Gabriella La Rovere: Samuel, Murphy e io
Scatole Parlanti, 2023
“Samuel, Murphy e io” è un saggio sulla vita di Beckett. Se al suono di questo nome la vostra memoria (come è stato per la mia) vi rimanda all’arcivescovo ucciso a Canterbury nell’anno domini 1170, beh siete fuori strada e dovete (come me) leggere questo libro per colmare la lacuna.
Il Beckett di cui si parla è Samuel (1906-1989) il drammaturgo dublinese insignito nel 1969 del premio Nobel, e non Thomas (l’arcivescovo) che tra l’altro di cognome faceva Becket con una t sola. La sua opera teatrale più famosa è “Aspettando Godot” e adesso sì che nella memoria collettiva si accende una lampadina da 1000 watt.
L’io del titolo è Gabriella La Rovere, scrittrice, medico, giornalista, sceneggiatrice teatrale, da anni impegnata nello studio e nella divulgazione della neurodiversità, in particolare dell’autismo. Attraverso un accurato studio delle biografie e delle opere di Beckett, Gabriella La Rovere sostiene la tesi che Beckett possa essere considerato un soggetto autistico, nell’accezione moderna del termine.
È sua consuetudine spazzolare la letteratura classica alla ricerca di personaggi e di situazioni che possano far pensare al mondo autistico, secondo lei «Bartleby lo scrivano di Melville, è autistico. Lo straniero di Camus, è autistico. Camus no. Ma andando poi a vedere la storia del romanzo, come è nato, si scopre che Camus si è ispirato a un suo amico “un po’ strano”». È così’ che si è imbattuta in Murphy, e ne parla come di un testo di non facile approccio, per un doppio motivo: il protagonista del romanzo è autistico, lo scrittore stesso è autistico e la sua scrittura è “autistica”, utilizzando un sistema comunicativo assolutamente personale.
Nel saggio, con poche e sicure pennellate, l’autrice racconta la complessa vita di Samuel Beckett, un tipo solitario, sensibile e anche fragile, dotato di un’intelligenza fuori dal comune, un tipo così strano che non andò nemmeno a ritirare il premio Nobel, perché – dice lei – non gliene fregò più di tanto. Cominciò a soffrire di depressione e attacchi di panico a vent’anni, non ne uscì mai. Famoso per il teatro dell’assurdo, scrisse Murphy all’età di trent’anni, creando un personaggio che fonda la sua esistenza sul principio della minore attività possibile.
Sono tanti gli indizi che rivelano la neurodivergenza del personaggio, ad esempio: «Murphy mangia cinque biscotti, in un preciso ordine, tutti i giorni. E quando il cane glieli mangia, il mondo è tutto diverso, e non riesce quasi più a ritrovare sé stesso, si perde.
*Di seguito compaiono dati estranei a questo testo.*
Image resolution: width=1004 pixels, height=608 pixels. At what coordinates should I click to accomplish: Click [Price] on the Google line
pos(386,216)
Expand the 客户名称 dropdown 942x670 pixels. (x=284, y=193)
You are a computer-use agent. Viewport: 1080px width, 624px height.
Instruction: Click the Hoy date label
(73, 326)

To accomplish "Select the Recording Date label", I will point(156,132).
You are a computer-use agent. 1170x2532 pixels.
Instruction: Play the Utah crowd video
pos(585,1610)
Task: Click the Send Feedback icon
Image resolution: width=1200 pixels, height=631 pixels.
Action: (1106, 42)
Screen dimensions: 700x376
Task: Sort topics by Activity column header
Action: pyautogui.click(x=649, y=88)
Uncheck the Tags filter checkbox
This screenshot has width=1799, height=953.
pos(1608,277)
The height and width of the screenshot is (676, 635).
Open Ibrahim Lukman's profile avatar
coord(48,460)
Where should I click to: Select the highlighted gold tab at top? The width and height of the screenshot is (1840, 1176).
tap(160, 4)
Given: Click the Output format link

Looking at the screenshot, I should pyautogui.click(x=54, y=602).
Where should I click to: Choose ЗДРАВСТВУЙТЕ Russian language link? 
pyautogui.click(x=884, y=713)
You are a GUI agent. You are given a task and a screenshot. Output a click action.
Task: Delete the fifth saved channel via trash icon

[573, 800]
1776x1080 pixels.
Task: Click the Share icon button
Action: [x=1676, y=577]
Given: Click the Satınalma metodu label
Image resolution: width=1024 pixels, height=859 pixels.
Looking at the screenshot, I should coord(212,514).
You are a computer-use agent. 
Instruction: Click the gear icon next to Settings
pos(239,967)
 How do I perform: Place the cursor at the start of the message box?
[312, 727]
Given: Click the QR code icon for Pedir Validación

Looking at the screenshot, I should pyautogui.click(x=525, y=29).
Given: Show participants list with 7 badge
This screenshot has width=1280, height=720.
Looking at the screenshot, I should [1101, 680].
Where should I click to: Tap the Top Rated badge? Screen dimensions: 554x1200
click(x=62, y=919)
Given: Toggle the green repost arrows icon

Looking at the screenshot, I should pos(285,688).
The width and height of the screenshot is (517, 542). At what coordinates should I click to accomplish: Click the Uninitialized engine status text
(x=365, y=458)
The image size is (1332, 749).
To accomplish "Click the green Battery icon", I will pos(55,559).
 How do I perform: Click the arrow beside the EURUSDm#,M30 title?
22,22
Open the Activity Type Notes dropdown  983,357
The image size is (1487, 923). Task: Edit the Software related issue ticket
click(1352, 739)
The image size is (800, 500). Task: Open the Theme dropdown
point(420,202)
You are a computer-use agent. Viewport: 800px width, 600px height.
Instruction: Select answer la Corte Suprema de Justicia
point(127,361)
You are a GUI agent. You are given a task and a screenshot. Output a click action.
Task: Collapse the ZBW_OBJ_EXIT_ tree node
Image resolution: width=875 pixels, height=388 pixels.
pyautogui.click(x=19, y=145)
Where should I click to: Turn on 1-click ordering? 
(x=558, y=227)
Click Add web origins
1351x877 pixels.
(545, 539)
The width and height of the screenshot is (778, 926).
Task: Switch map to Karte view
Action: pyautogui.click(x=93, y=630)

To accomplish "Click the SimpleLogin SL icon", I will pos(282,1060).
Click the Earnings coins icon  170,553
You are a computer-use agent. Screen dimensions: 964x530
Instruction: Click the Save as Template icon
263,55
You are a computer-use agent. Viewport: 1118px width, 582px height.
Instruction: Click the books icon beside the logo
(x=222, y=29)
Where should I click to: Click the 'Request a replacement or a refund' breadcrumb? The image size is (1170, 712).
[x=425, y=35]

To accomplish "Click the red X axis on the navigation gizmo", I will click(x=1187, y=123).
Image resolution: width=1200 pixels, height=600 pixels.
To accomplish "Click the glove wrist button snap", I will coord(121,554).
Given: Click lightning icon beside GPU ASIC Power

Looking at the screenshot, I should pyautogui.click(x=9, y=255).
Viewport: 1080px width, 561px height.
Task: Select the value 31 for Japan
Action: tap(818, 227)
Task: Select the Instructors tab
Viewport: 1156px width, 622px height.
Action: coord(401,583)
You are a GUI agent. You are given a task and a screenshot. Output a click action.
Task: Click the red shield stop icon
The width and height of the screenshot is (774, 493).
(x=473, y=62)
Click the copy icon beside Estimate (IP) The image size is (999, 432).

Perché se uno è abituato nella routine a mangiare quei biscotti in quella maniera, perché gli dà la tranquillità, e viene disturbata la routine, lui non può terminare il ciclo».
Mi fermo qui, con la speranza di avervi incuriosito. Questo saggio è interessante, scritto facile e godibilissimo. Personalmente l’ho trovato illuminante per tre motivi: mi ha fatto conoscere lo scrittore e drammaturgo Samuel Beckett, mi ha fatto venir voglia di leggere Murphy e mi ha iniziato al mondo dell’autismo, mostrandomi il funzionamento di un soggetto neurodivergente, che riesce – in molti casi – a trasformare la sua molesta iperstimolazione in geniale creatività.